• Tasks to perform:
1 - Read the Fedora post and say whether each statement agrees with it: (a) Red Hat got GFS and Cluster Suite by buying Sistina; (b) Red Hat bought the Netscape server line from IBM; (c) Red Hat has spent less than a hundred million dollars on acquisitions. Answer yes or no for each, quoting the words from the post that settle it.
2 - Continue the Fedora post defending Red Hat, picking up right after its last sentence.

• Passage to read:
--------------------------------

[NTLUG:Discuss] Giving Up On FEDORA

Thomas Cameron thomas.cameron at camerontech.com
Wed Jan 6 09:13:42 CST 2010


On 01/06/2010 08:17 AM, Greg Edwards wrote:
> I gave up on RH distributions a long time ago.  I truly appreciate the 
> contribution that RH made to the Open Source community in the beginning. 

"In the beginning???"  Who do you think today's #1 contributor to X.org
is?  How about the #1 commercial contributor Linux kernel?  And glibc
and the associated toolchain (gcc and friends)?  It's Red Hat.  Red Hat
does more for Linux and Linux distros than any organization on the
planet.  I am constantly blown away at how quick folks are to trash talk
Red Hat since they're at the top of the heap.  It just amazes me how
folks who are obviously ignorant of the facts spew crap like this.

>   Then again the ultimate motivation was their IPO and cashing in.  

You're in serious need of an intense application of a clue-by-four.  You
have *no* idea what you're talking about.  Red Hat has paid over half a
*billion* dollars in acquisitions and then turned around and given that
technology to the community.  GFS and Cluster Suite came from the
Sistina acquisition.  Red Hat bought the Netscape server line from AOL
and then turned around and freed up Directory Server and Certificate
System.  The list goes on and on.

On top of that, Red Hat has also done things like driving the
development of One Laptop Per Child, which was to a great degree the
driving force behind the evolution of the netbook market.  Red Hat has
flown executives and attorneys all over the globe to testify at
government hearings about the evils of software patents.  Red Hat fought
SCO via amicus briefs.  Red Hat is a contributing member of the Linux
Standards Base.

--------------------------------

• Dataset content:
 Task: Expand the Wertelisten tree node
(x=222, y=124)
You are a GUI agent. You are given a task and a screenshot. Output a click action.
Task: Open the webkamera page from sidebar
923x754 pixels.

--------------------------------

• Answers per task:
1 -
(a) Yes: "GFS and Cluster Suite came from the Sistina acquisition."
(b) No: "Red Hat bought the Netscape server line from AOL"
(c) No: "Red Hat has paid over half a *billion* dollars in acquisitions"

2 -
Red Hat has also been a driving force behind things like LVM and CLVM
for Linux, the NSS crypto libraries, developed and contributed the
Native Posix Threading Library, is the driving force behind SELinux and
a ton of other technologies.

See http://people.redhat.com/tcameron/.RHAT-and-OSS-Community/ and
specifically
http://people.redhat.com/tcameron/.RHAT-and-OSS-Community/img7.html to
understand Red Hat's devotion to Open Source.

Also see http://fedoraproject.org/wiki/RedHatContributions for an even
longer list of the contributions Red Hat has made to the community.

<snip>

> If you want an extremely user friendly (non techie) distribution, I'd 
> suggest Mandriva.  With a KDE desktop, even my wife is comfortable 
> managing it.  My last Mandriva upgrade was 2008 so I cannot totally 
> vouch for the current release.  But I haven't heard of any major 
> screaming from the user base.

My daughters have been using Fedora their entire lives.  My oldest just
turned seven and my youngest, three.  My wife, who is a Windows admin by
profession, has started using my daughters' Fedora box more and more
lately as Windows makes her madder and madder.  With even a small amount
of common sense, Fedora is incredibly easy to maintain.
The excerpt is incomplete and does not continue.